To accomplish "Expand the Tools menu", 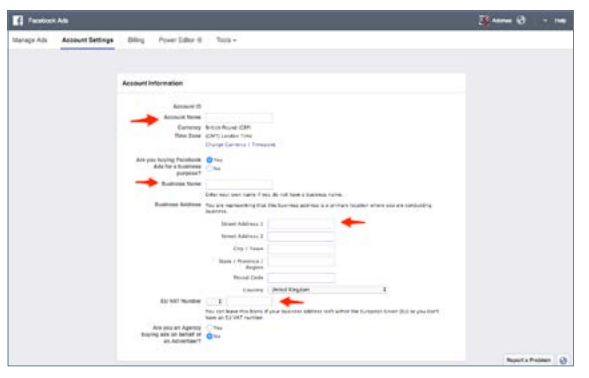I will coord(226,40).
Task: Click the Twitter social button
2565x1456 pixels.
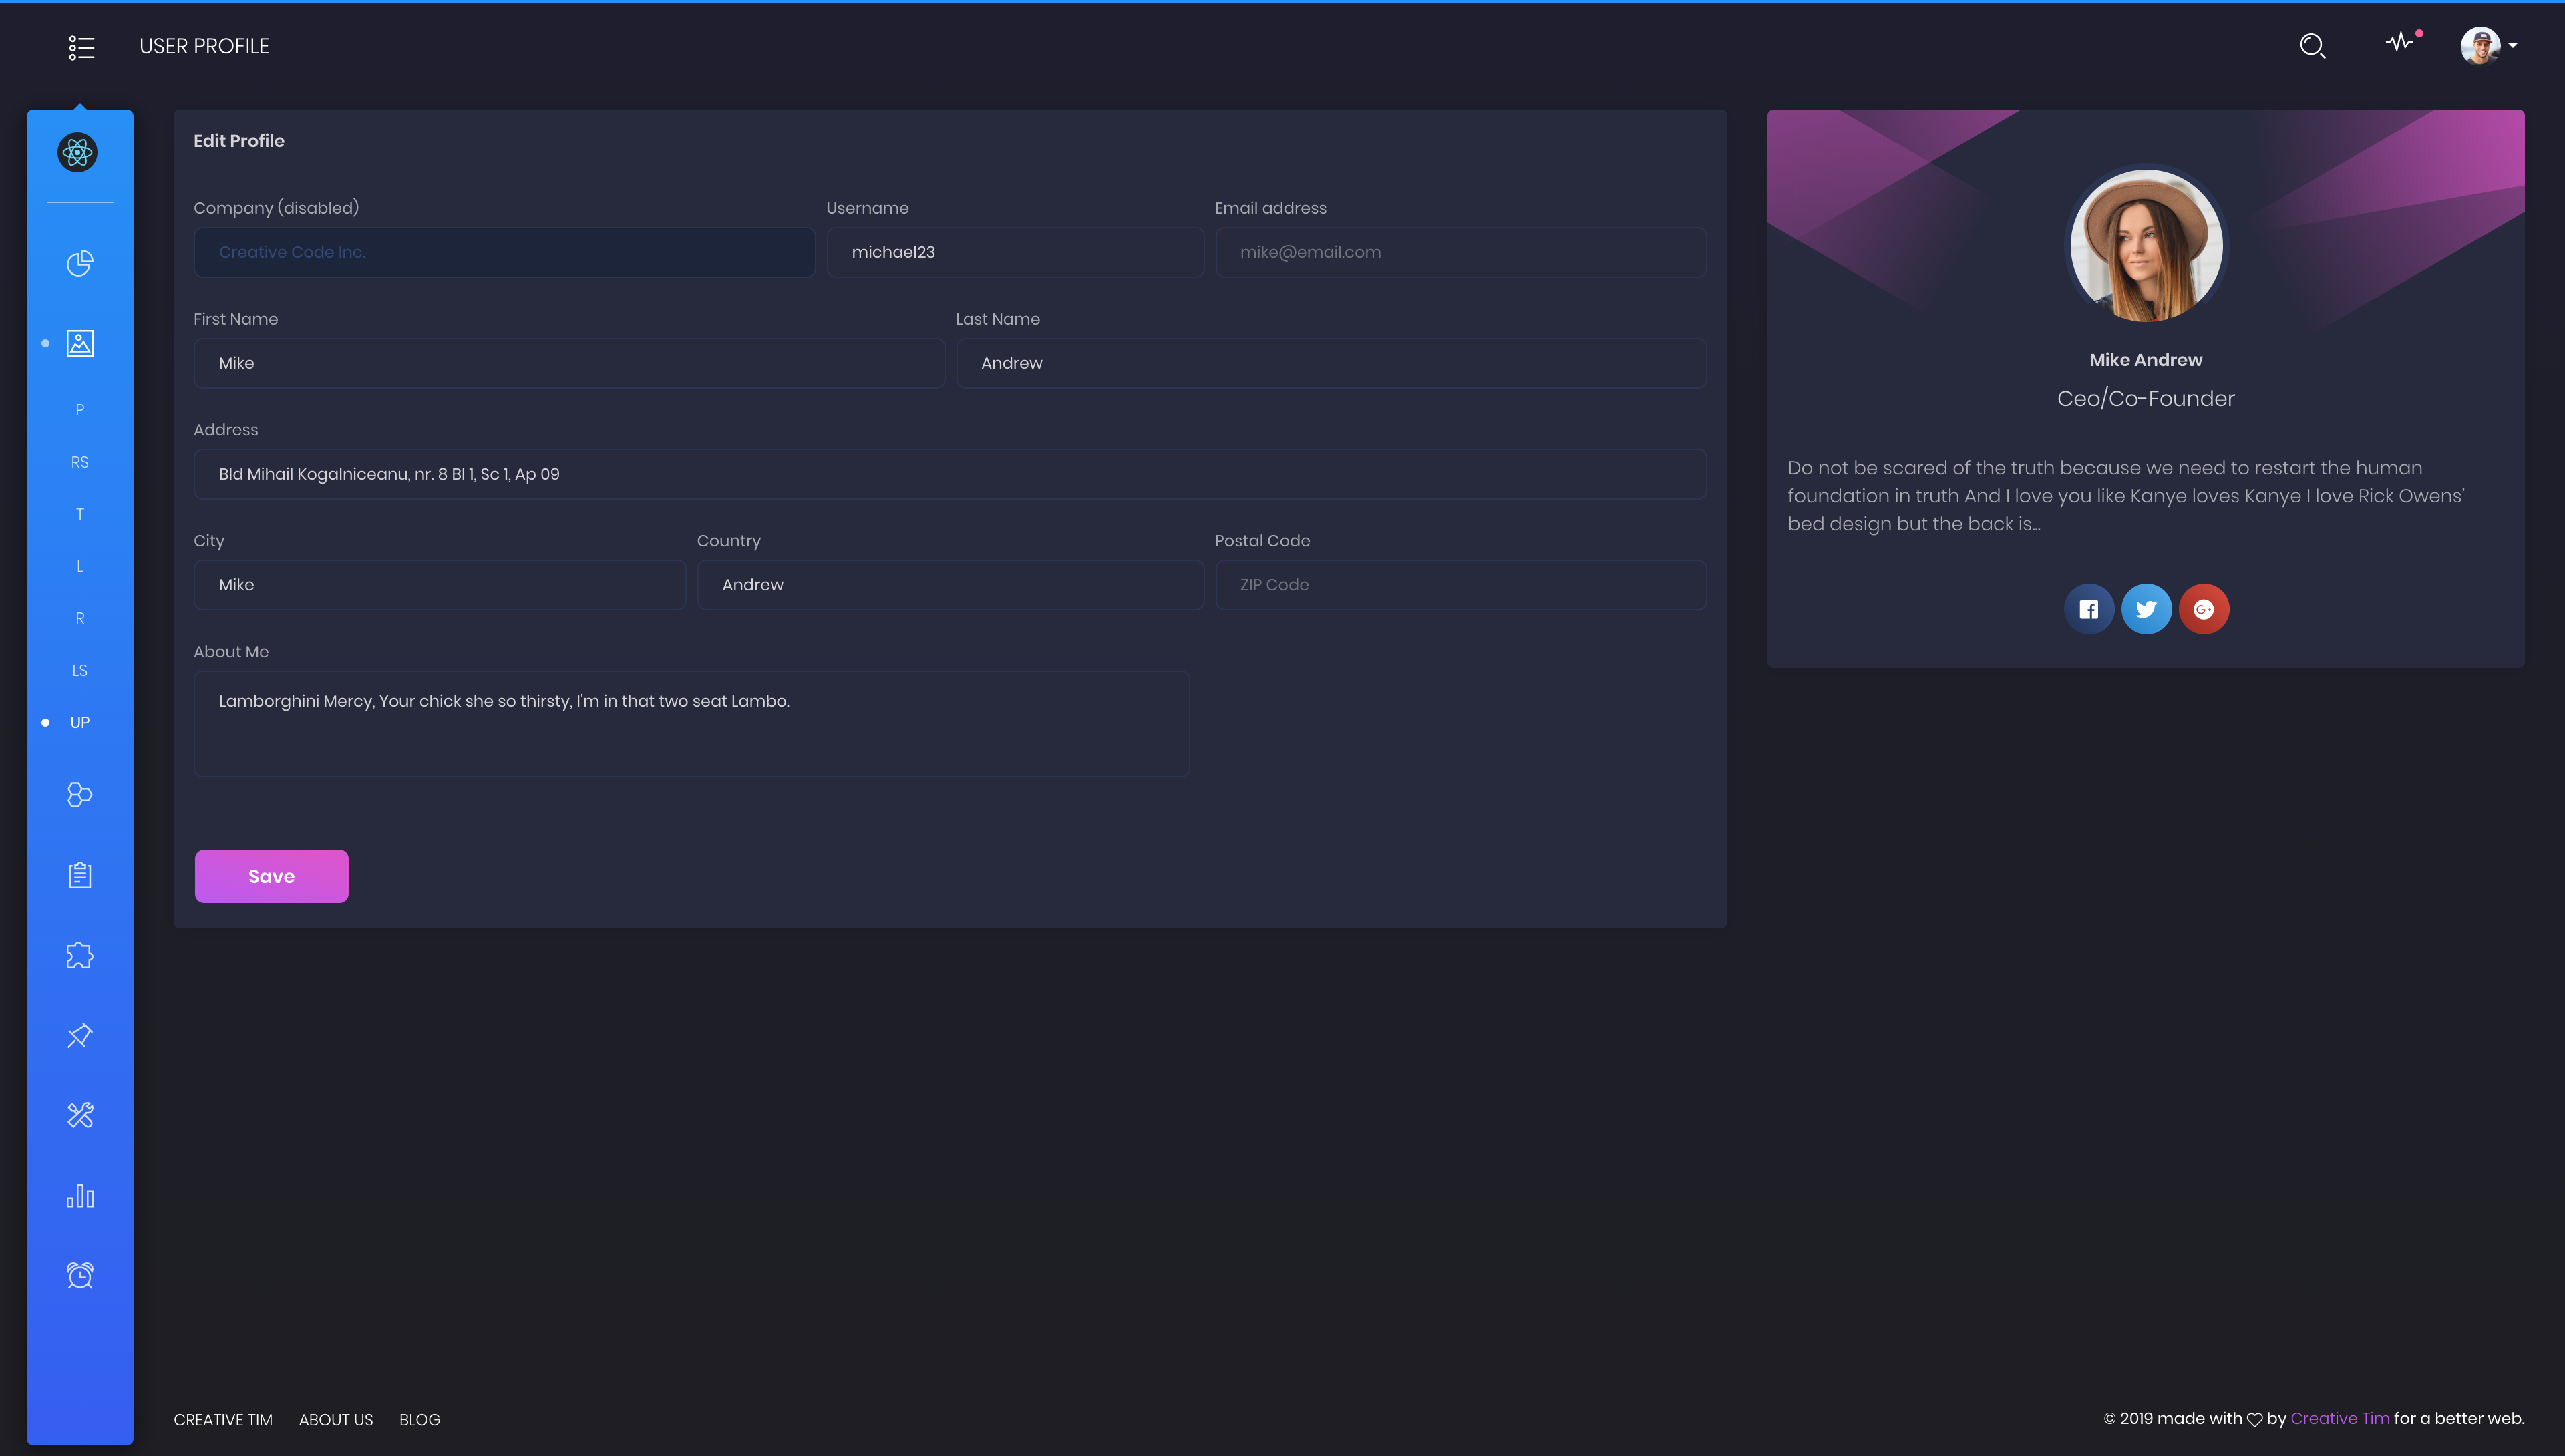Action: tap(2146, 609)
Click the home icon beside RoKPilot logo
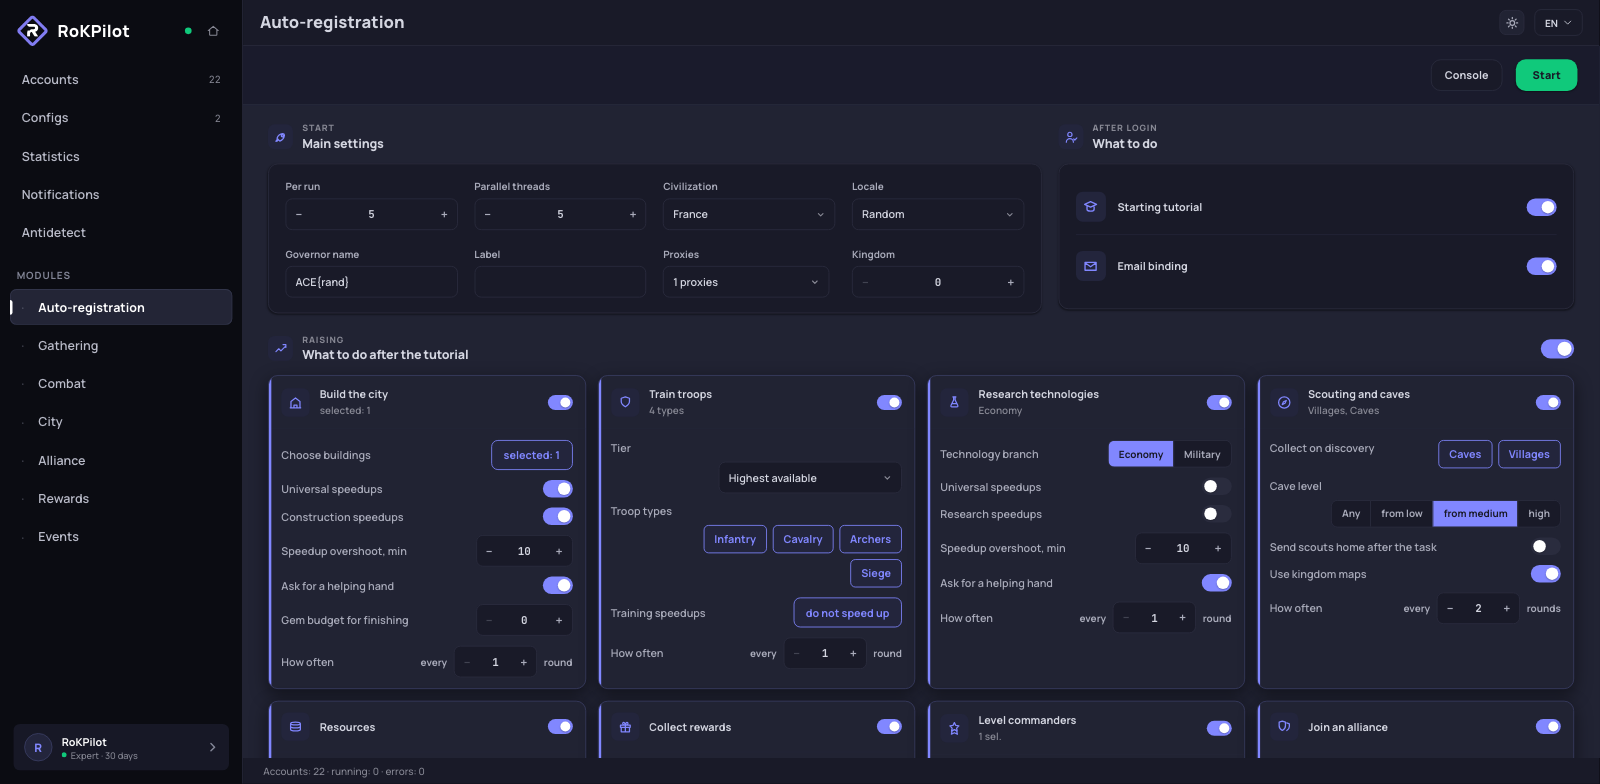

-- Written request --
Echo back the part of the records that opens with the line containing "Task: Click the Twitter social button" and runs through the end of the records, leaving out the pictures.

-- Correct answer --
Task: Click the Twitter social button
2565x1456 pixels.
Action: tap(2146, 609)
Click the home icon beside RoKPilot logo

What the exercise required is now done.